Как-то особенно уютно бывало зимой, когда на фоне белого снега в
маленькую калитку в заборе, около ворот, входил в шапке-ушанке, в куртке, с
палкой, неторопливо, слегка вразвалку, Бабель. "Ну, сейчас много
примечательного нам расскажет и про лошадей, и про многое другое", --
говорил Алексей Максимович. Соскучиться с Бабелем бывало невозможно. Он
как-то очень чувствовал слушателей и умел незаметно перевести разговор с
одного на другое, еще более интересное. Уютней всего бывало именно зимой в
тишине большого пустынного дома, когда после поездок в Москву Бабель
приходил начиненный всяческими литературными и другими новостями.

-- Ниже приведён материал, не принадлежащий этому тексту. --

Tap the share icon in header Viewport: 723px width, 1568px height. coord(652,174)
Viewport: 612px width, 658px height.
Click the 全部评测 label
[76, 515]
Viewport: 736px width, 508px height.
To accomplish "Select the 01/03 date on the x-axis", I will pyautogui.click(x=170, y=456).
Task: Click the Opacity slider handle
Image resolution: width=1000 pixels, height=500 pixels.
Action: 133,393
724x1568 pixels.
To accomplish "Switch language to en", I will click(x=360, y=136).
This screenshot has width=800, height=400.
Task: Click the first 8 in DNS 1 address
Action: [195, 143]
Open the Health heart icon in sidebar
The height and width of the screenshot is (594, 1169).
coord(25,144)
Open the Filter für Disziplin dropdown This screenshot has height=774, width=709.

У него с Алексеем Максимовичем часто бывали и специальные дружеские,
профессиональные разговоры, в которых очень нуждался и которыми не был
избалован Алексей Максимович.
Пролагая путь и продвигая вперед тяжелый корабль советской литературы,
Алексею Максимовичу нужно бывало и самому посоветоваться с профессионалом о
своих личных литературных сомнениях.
Вот Бабелю и Маршаку он очень доверял и как-то (пусть это не покажется
странным в применении к Горькому) не стеснялся их. Бабель, конечно, часто
вспоминал и рассказывал Горькому об Одессе. Это бывали или лирические, или
смешные истории из жизни Одессы и одесситов. Но всегда чувствовалось, как он
любит Одессу и "на всякий случай" каждого одессита.
Бабелю случалось быть и озорным, и тогда ему приходили в голову
какие-то эксцентричные соображения. К сожалению, не помню подробно, но,
встречаясь в Горках с Михоэлсом, они начинали вспоминать свои годы
"доблестей и забав".
Это были рассказы о каких-то бесконечных розыгрышах друг друга, или они
вдвоем "брались" за кого-нибудь и долго морочили голову продавцу
газированных вод, или еще выбирали какой-нибудь ни в чем не повинный объект
для своих игр. Полем их действий бывала не только Одесса. Иногда они
случайно встречались где-нибудь в маленьком городке, где гастролировал
Московский еврейский театр, возглавляемый Михоэлсом, и тогда жизнь такого
городка бывала целиком во власти и под обаянием этих двух сказочных
выдумщиков. Встречаясь у Алексея Максимовича, они разыгрывали невероятные
дуэты. Много раз мне довелось присутствовать на этих "концертах" за обедом
или за ужином. Начинался какой-нибудь разговор, и Бабель с Михоэлсом,
перемигнувшись, находили зацепку, включались, и тут уж не только говорить,
но страшно было нарушить их рассказы и диалоги или пропустить хоть слово или
жест. Алексей Максимович отставлял тарелку и, вооружившись папиросой и
носовым платком (вытирать слезы, появлявшиеся у него от смеха), был весь
внимание.
После их отъезда мы всегда еще долго обсуждали с Алексеем Максимовичем
"спектакль" и талантливых исполнителей. Алексей Максимович говорил: "А вот
когда встречаются у меня двое таких разных и в чем-то одинаковых,
неповторимых людей, как Бабель и Маршак, -- тоже замечательно получается,
только с Михоэлсом -- "дуэт", а когда с Маршаком -- каждый хочет изобразить
"соло" и слегка сердится на другого, если тот перебивает или выпячивается".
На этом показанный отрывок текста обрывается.